14th March 1944, Comrie Railway Station, Perthshire, Scotland
A sudden hush settled over the platform. Sarah watched as the German POWs marched past, heads held high. They were a ragged bunch up close, not quite what you would expect from the propaganda films coming out of the Reich. However, the locals stood back against the station wall as the group filed past towards the exit. Their shock at seeing the German uniforms was evident in their horrified expressions. One young mother grabbed her child’s hand and pulled him into the ticket office, from where she peered out through the door. Perhaps it was understandable, the desire to protect the innocent from the ghastly reality, Sarah thought. But at this stage of the war, surely everyone had been touched by it in some way, even the smallest of children.
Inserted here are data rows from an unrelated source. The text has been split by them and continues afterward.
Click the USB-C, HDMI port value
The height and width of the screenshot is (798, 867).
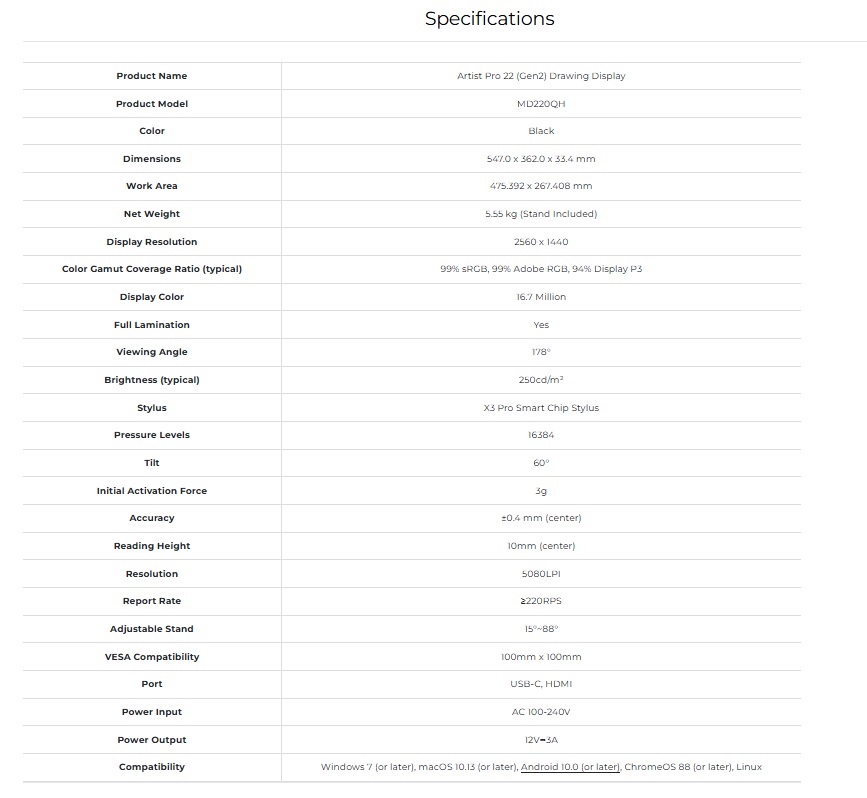pos(541,684)
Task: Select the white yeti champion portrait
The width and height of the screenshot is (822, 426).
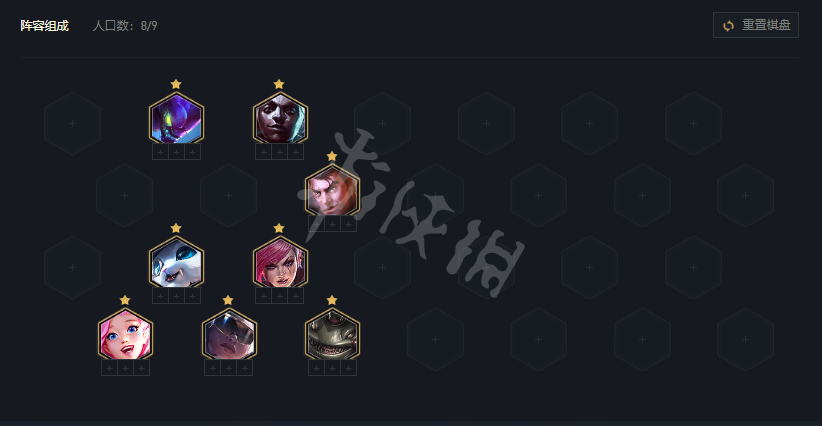Action: pyautogui.click(x=176, y=263)
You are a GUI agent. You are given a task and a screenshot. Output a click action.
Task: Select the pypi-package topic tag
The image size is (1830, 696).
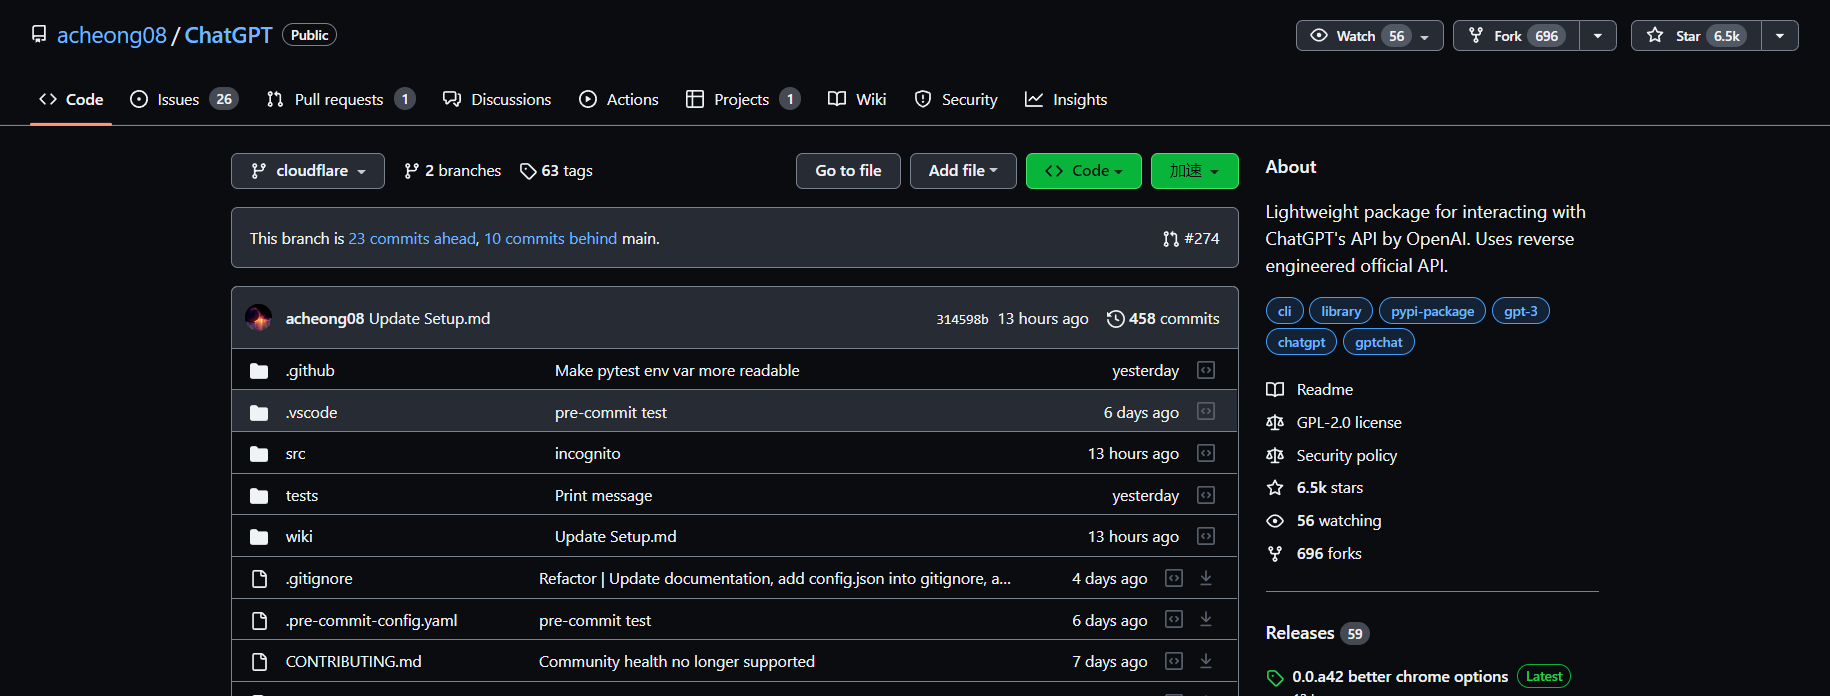click(1432, 311)
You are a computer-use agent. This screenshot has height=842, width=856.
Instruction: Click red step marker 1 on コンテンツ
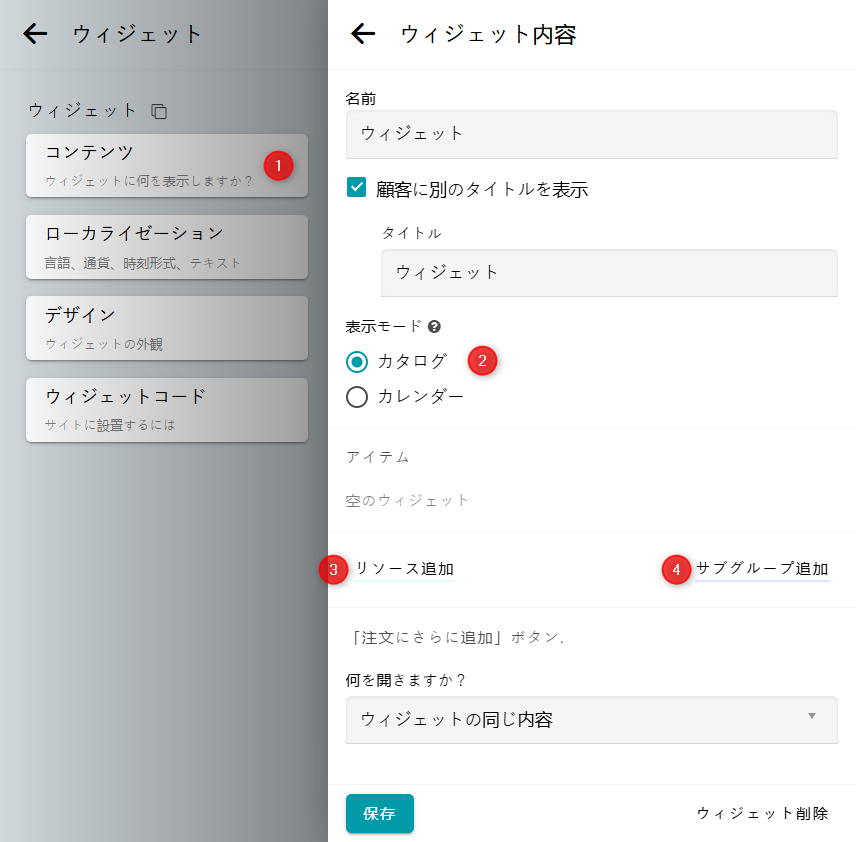278,165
But Sarah knew today was different for the people of Comrie. This group of POWs were the first German prisoners to be sent here. The prison camp to which they were bound had only held Italian prisoners up until now; men who were so low risk they helped on the neighbouring farms and were on friendly terms with most of the locals.
These prisoners were different; these were hard-core Nazis.
Lieutenant Pike, who was the officer in charge of the prisoner transport, had told her they were all fanatics, which was why they were going to Cultybraggan. Only recently, the camp had been designated to hold the staunchest fascists; the most dangerous.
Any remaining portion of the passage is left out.